(WHAT THE EXERCISE ASKS) Can you lay out every line of the data below as a Markdown table with the columns Row and Data line, skipping blank lines and leaving the pictures out?

(RECORDS TO USE)

---+---

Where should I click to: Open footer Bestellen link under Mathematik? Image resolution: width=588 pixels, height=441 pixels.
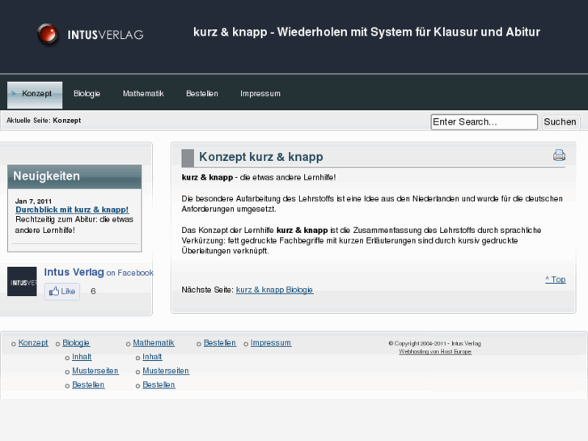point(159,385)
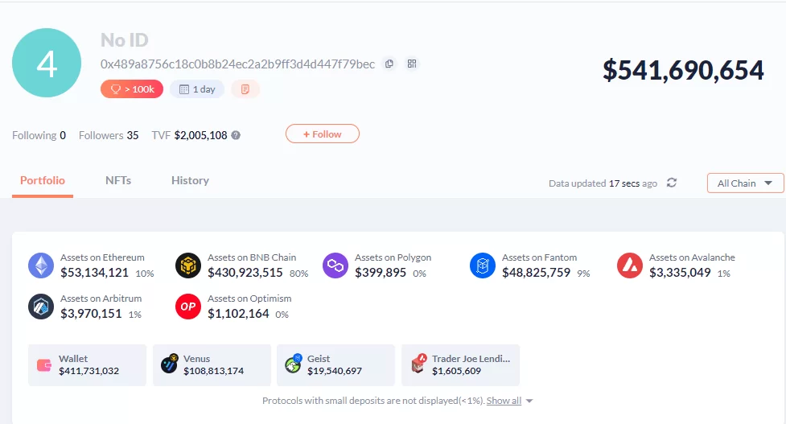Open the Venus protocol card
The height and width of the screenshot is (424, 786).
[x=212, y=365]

---+---

(THE REPLY)
| Row | Data line |
|---|---|
| 1 | Where should I click to: Open footer Bestellen link under Mathematik? Image resolution: width=588 pixels, height=441 pixels. |
| 2 | point(159,385) |
| 3 | Open the Venus protocol card |
| 4 | The height and width of the screenshot is (424, 786). |
| 5 | [x=212, y=365] |